Na carona das carretas e jamantas estacionadas pelas rodovias do País, outra classe merecedora de toda a simpatia da sociedade, o produtor rural, principal alavanca da economia, que responde por 33% da produção nacional, 40% em termos de exportação, se juntou aos bravos caminhoneiros e deles ganharam o apoio para um apelo estapafúrdio, 'Intervenção Militar' no Brasil. Meus Deus, o que tem uma coisa a ver com a outra. Político ladrão, corrupto e safado você aponta as provas, confisca os bens e põe na cadeia. E quem faz isso é o Poder Judiciário e não o Exército, guardião da ordem e da segurança dos poderes constituídos da nação. Tem razão o general Sérgio Etchegoyen quando diz, comentando esse disparate da bancada ruralista: “O tema é um assunto do século passado, não faz nenhum sentido diante da maturidade da sociedade brasileira. As Forças Armadas estão sempre presentes no ambiente democrático, garantindo a segurança e a ordem”. Então, por favor, não invertam as bolas!!
A volta do militarismo é um retrocesso. Está aí a Comissão Nacional da Verdade, que mesmo limitada mostrou os horrores dos 21 anos da ditadura de 64:
“A Comissão confirmou 434 mortes e desaparecimentos de vítimas do regime militar, números que “certamente não correspondem ao total de mortos e desaparecidos”. Assim como fez Rui Barbosa com a documentação escravista do Ministério da Fazenda, o Exército disse oficialmente que destruiu as provas.
Ocorreram crimes contra a Humanidade, conforme as normas imperativas internacionais. Foram “atos desumanos”, contra civis, de forma generalizada ou sistemática e com amplo conhecimento de seus mandantes, sendo atingidos homens, mulheres, crianças, adolescentes, idosos, clérigos, camponeses, estudantes, etc.” (www.cnv.gov.br)

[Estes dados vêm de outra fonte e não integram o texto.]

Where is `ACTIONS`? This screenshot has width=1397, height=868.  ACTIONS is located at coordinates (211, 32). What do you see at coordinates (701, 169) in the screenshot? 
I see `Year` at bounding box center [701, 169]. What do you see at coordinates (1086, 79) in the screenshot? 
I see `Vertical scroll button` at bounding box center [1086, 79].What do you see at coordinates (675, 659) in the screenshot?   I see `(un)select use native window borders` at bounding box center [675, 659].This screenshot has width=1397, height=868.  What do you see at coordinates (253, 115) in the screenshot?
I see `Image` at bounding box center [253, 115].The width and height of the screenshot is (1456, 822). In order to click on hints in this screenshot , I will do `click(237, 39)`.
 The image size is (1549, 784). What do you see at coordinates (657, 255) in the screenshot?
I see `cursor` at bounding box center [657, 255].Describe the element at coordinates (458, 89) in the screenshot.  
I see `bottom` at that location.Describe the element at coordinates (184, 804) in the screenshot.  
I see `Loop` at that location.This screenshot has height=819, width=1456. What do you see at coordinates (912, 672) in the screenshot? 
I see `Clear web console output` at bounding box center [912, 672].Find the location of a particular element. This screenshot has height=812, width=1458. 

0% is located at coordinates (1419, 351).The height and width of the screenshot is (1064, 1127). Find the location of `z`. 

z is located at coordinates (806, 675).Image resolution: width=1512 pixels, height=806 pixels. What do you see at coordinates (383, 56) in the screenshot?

Concluo, citando o professor e doutor, Leandro Karna, da Unicamp: “Quando eu vejo alguém defendendo a volta dos militares, eu olho para a idade. Se for um jovem eu me sinto no dever de explicar o que é o 'arbítrio', o que é 'cassação de direitos', como o 'habeas corpus', o que foi um 'AI-5', o que é a 'tortura de mulheres grávidas', o que é 'o fim da liberdade de imprensa', o que é 'barbárie da concentração de renda durante a ditadura militar'; e se for uma pessoa de idade, eu atribuo à falta de memória que a idade pode estar provocando na pessoa.
Na verdade, não há como defender, eticamente, moralmente, num plano mínimo de humanidade, uma intervenção militar. Nossos problemas foram piorados pela ditadura. É muito importante lembrar que não se deve nunca questionar a democracia, deve-se aperfeiçoá-la. Por uma pessoa não estar funcionando, o remédio não é executá-la numa câmara de gás, mas mudar o remédio, achar algo mais eficaz.
É um recado importante para os jovens que viveram sob regime de direito pós 1985 ou 88 que foi a Constituição. É preciso estudar o que é a barbárie da ditadura, a quantidade enorme de escândalos financeiros, de gente que enriqueceu ilicitamente acobertada por militares. É preciso insistir nisso, pra que as pessoas não fiquem achando que agora é que nós temos esses problemas”.
Professores, discutam o tema com seus alunos.